CTfastrak is Connecticut’s bus rapid transit system that links points between Hartford and New Britain with a dedicated bus corridor, bypassing traffic on I-84 and local streets in this heavily-congested area. It is scheduled to open for passenger service in early 2015.

The timing couldn’t be better as interest in living in auto-centric neighborhoods rapidly declines, most notably among Millennials and Baby Boomers – the former of which Connecticut desperately needs to attract and retain, the latter of which Connecticut has in droves.

In fact, a recent poll by the American Planning Association found that 56 percent of Millennials and 46 percent of active boomers would prefer to live in a walkable community, whether an urban, suburban or small town setting.

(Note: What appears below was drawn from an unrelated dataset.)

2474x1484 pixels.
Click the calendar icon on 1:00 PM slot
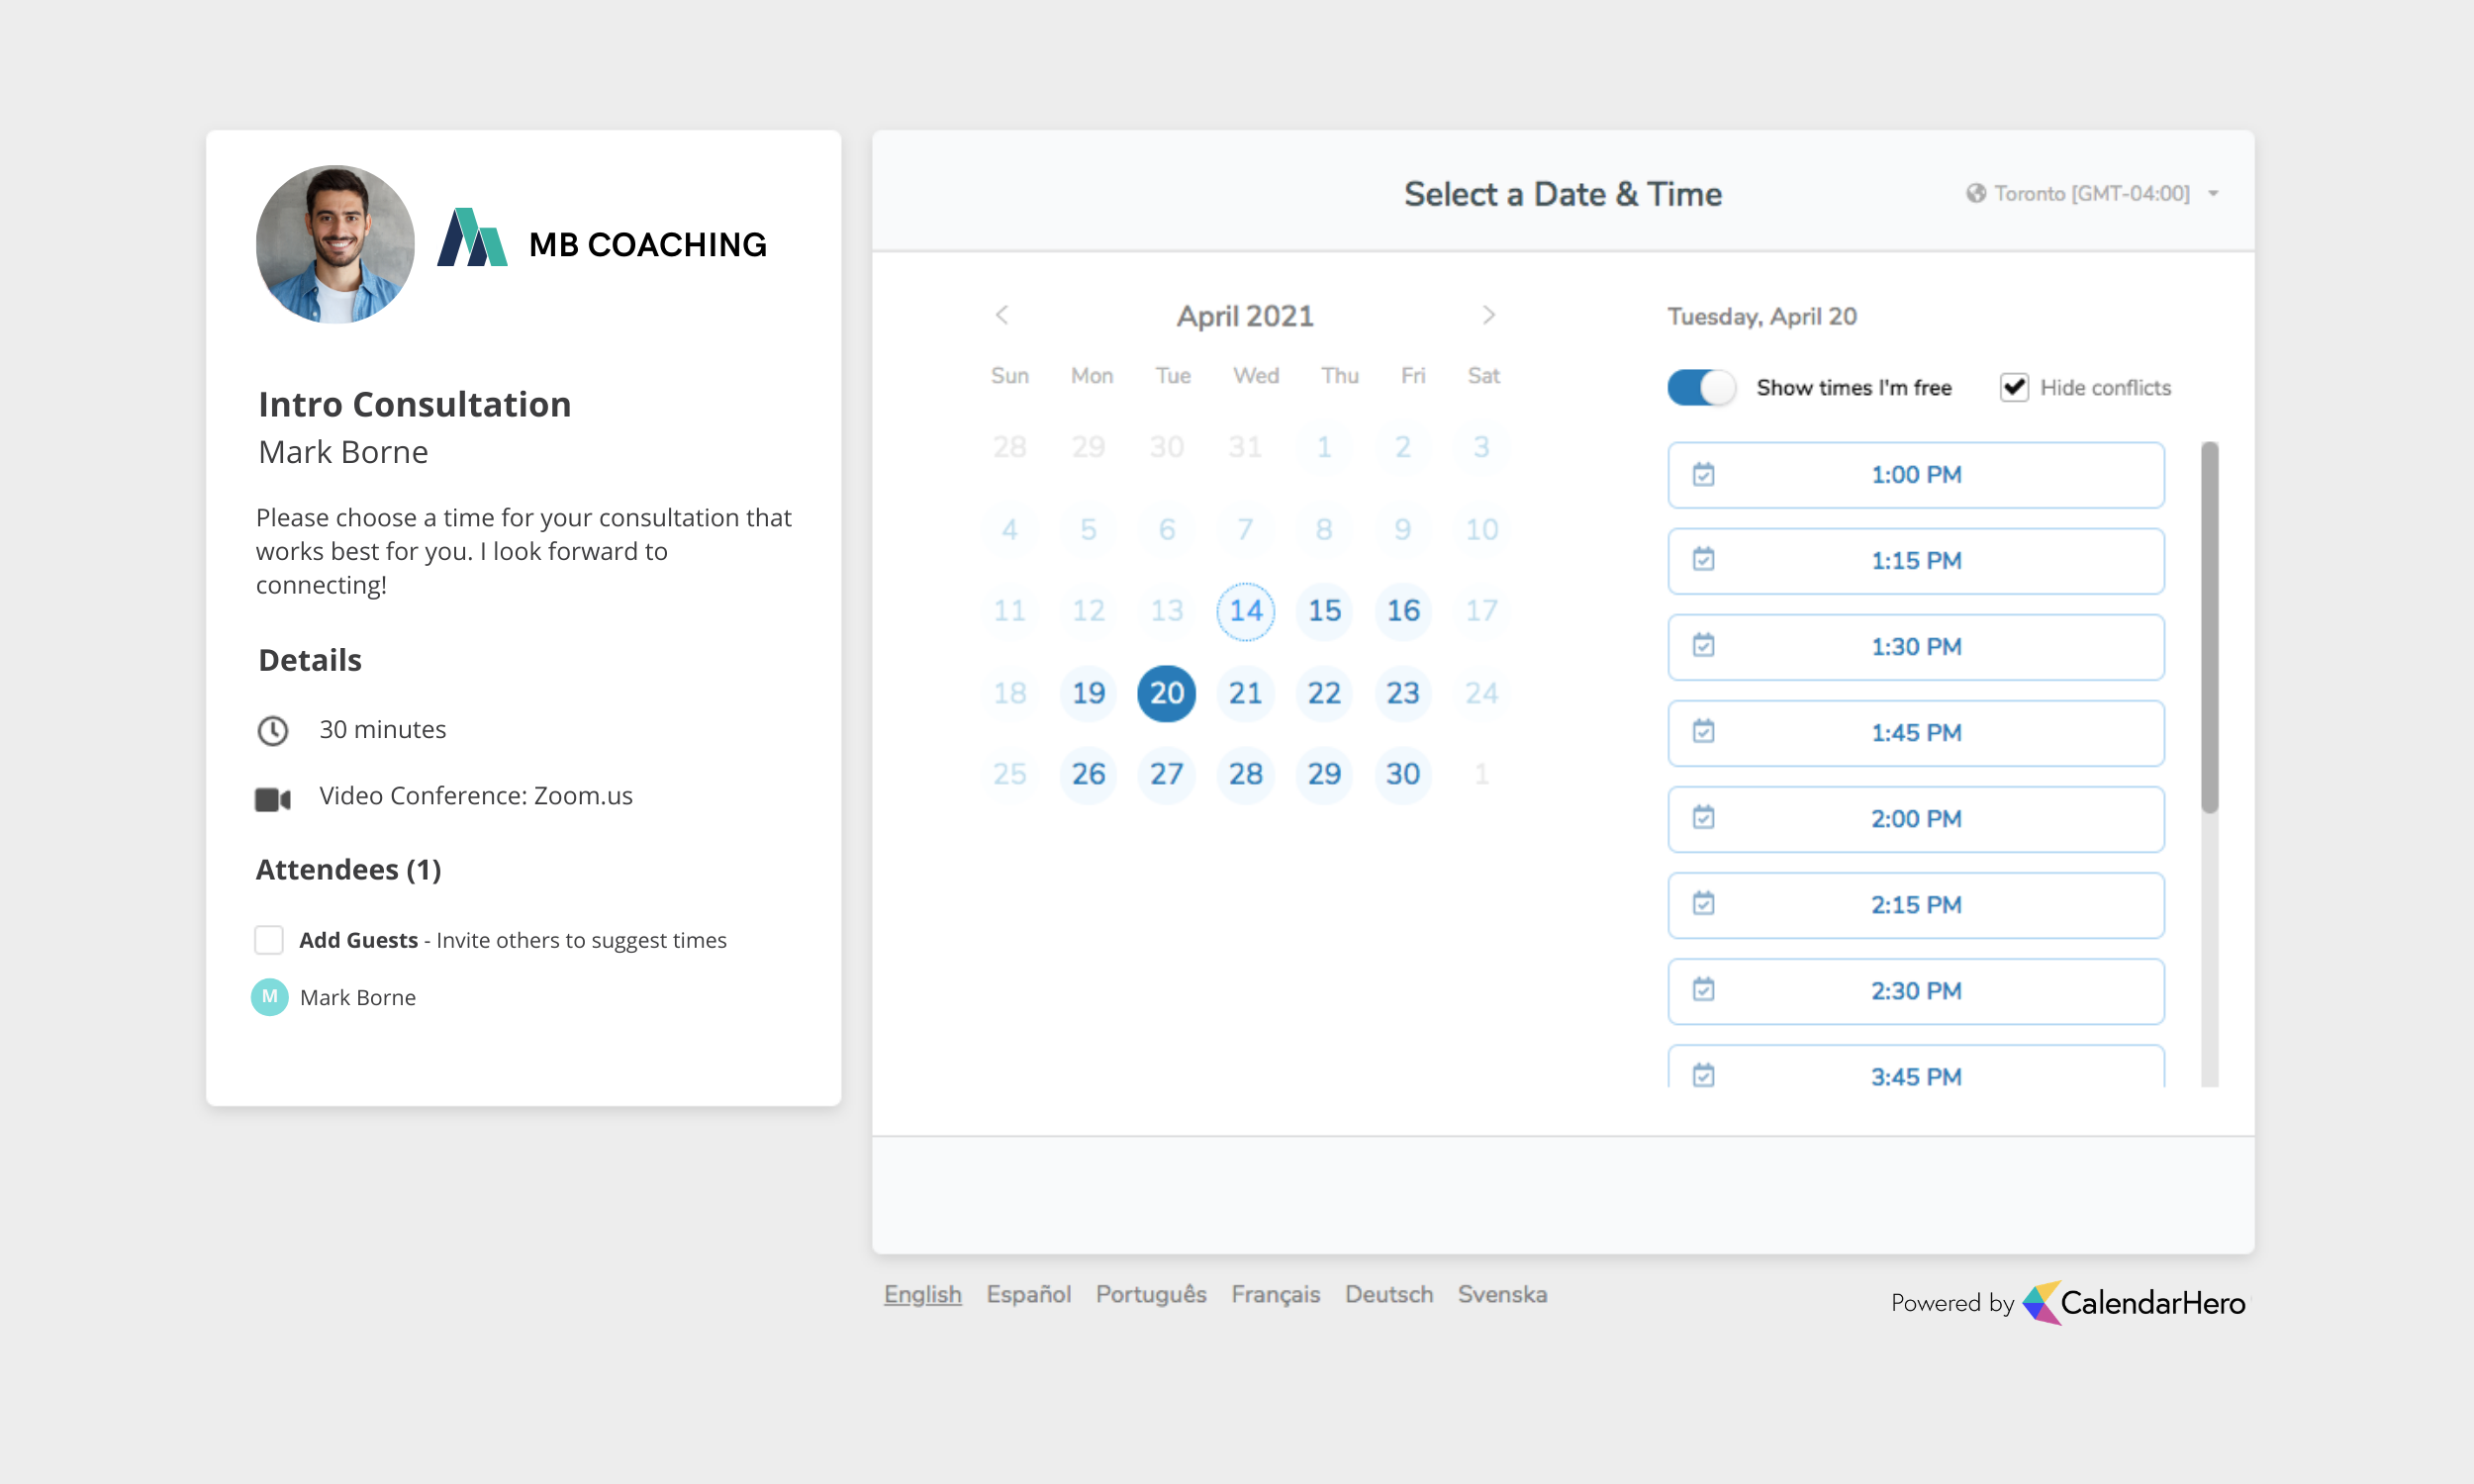(1703, 474)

Building a vibrant mix of housing, retail and commercial uses in the half-mile radius surrounding the CTFastrak stations will further enhance these areas, attracting development, interest and jobs.  The tax revenue per acre for these types of developments is much better for a municipality’s bottom line than traditional car-oriented development.  Other studies have found that for every new unit of housing built downtown, up to $39,000 is spent there.

What’s unlikely to occur, however, when this type of smaller, affordable housing arrives is an influx of children and increased taxes – an insidious myth that refuses to subside.  In fact, the truth is that most of the state’s municipalities are projected to see a significant decline in their school-age population over the next decade.

With CTfastrak comes the opportunity to create and re-create our downtowns and Main Streets, using the lessons learned from the last several decades.  We’ve learned that when people not only work, shop and recreate downtown but also live there, we create 24-hour neighborhoods that offer activity and a sense of security by providing eyes on the street, as well as a constant supply of customers for our local businesses.

Thankfully, many are catching on to the benefits that will come with CTFastrak.  Governor Malloy recently announced the creation of a $15 million Transit Oriented Development fund to encourage development in the CTFastrak and New Haven-Hartford-Springfield rail towns.  And organizations like Young Energetic Solutions (YES) – a statewide steering committee of young professionals advocating for the creation of vibrant Connecticut communities with whom we partner – are promoting just such types of transit and neighborhoods.

With CTFastrak, Connecticut once again has a chance to create its future.  By building communities that support, encourage and use non-auto methods of transport, we will return to communities that truly connect us, bringing us together instead of driving us apart.

Christine Schilke is communications manager at the Connecticut Main Street Center in Hartford.